With the passage of the Electronic Transactions Levy (E-Levy), arguments on whether or not the country should still pursue the option of either going to the World Bank or the International Monetary Fund (IMF) have been shot down by the Managing Editor of the Insight newspaper, Kwesi Pratt Jnr.
According to the veteran journalist, it is sickening for him when he hears people who are authorities on the economy pushing for such a move.
He explained that this is because historically, going to either of the institutions has not inured to Ghana’s benefit positively, describing it as a ‘useless’ venture.

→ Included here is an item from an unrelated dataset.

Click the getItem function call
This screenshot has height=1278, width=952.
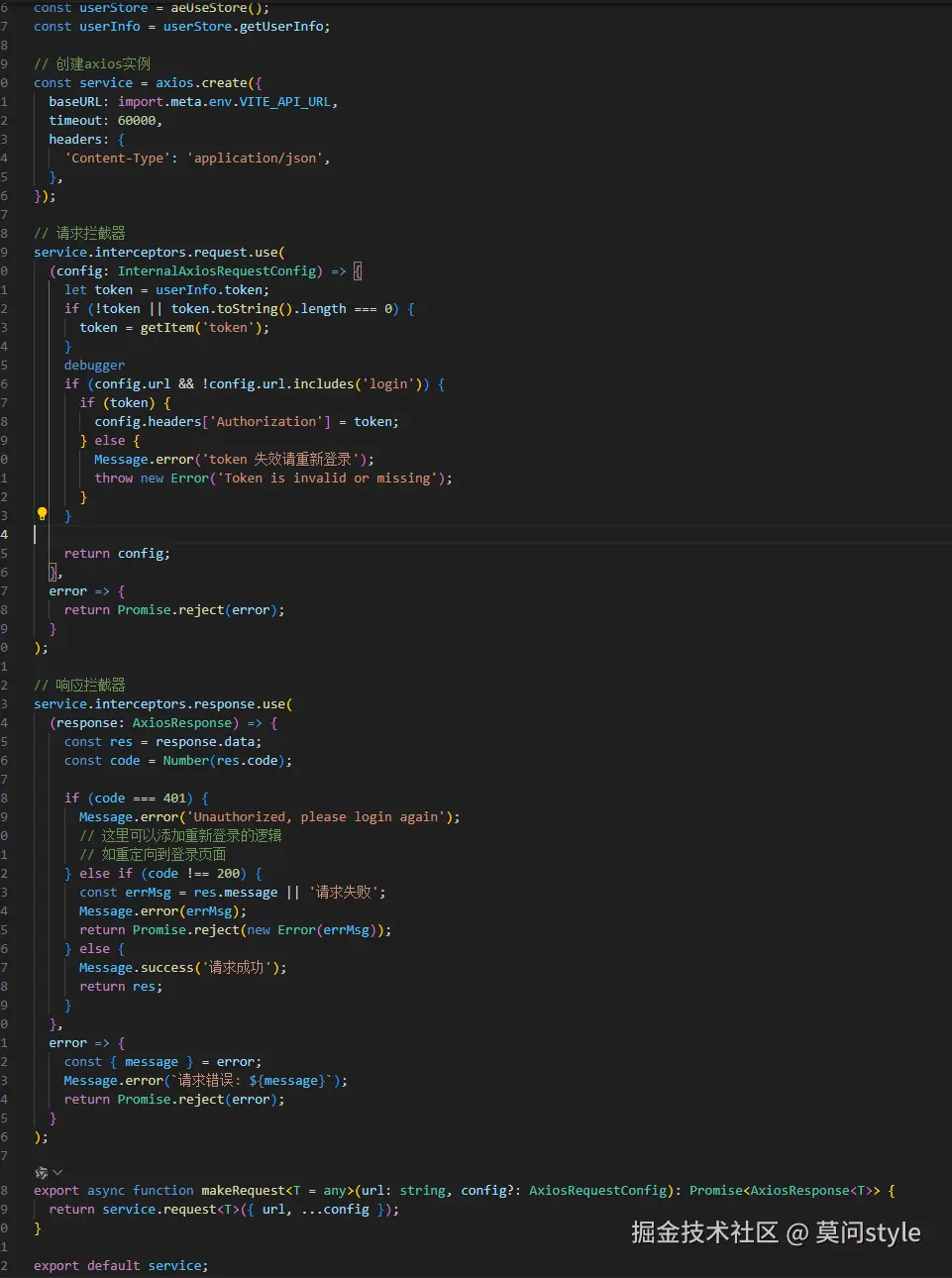tap(166, 328)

“I’m also particularly alarmed at the over-simplification of the options before us. I get sick when I listen to big men with big credentials in the management of the economy and so on and they come to us and tell us that the option really is about going to the World Bank and the IMF, or not going to the World Bank or the IMF.
“That’s sickening; that’s over simplification. Is that our problem? The problem is much more than going to the World Bank and the IMF or not going to the World Bank and the IMF. In any case, if we make recourse to history, going to the IMF has been useless in dealing with the problems that confront us,” he said.

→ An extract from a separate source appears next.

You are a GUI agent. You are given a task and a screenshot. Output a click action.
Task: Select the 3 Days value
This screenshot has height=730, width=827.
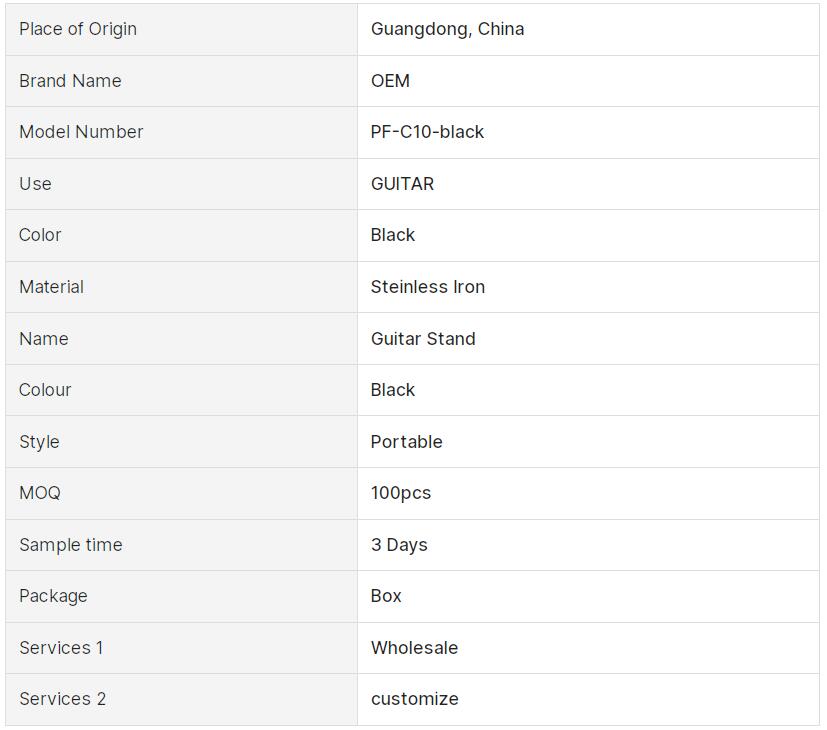[399, 545]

Speaking on Wednesday, March 30, 2022, edition of Good Morning Ghana on Metro TV, and monitored by GhanaWeb, Kwesi Pratt Jnr recalled how and why he is unhappy about such options being made for the country’s economy.
He said that the unreliable assessment of both the World Bank and IMF in the past doesn’t make them institutions that Ghana should be relying on.
“I recall that Ghana was the star pupil of the World Bank and the IMF… until January 2001, when President Kufuor won the elections, then the country representatives of these institutions wrote a letter to the incoming president and said the economy is in shambles, and everybody was shocked. We [were] told all the time that we’re doing well and everybody should copy us, a new president is elected and within months or days, we are now told the economy is in total shambles.
“And then they started telling us that President Kufuor was doing well with the HIPC initiative, everything was fine and so on until President Mills won the elections in 2008, and within a few days, the same people had written a letter to President Mills, telling him about the precarious nature of the national economy, and it goes on and on.
“So, these are not institutions that we should be relying on,” he said.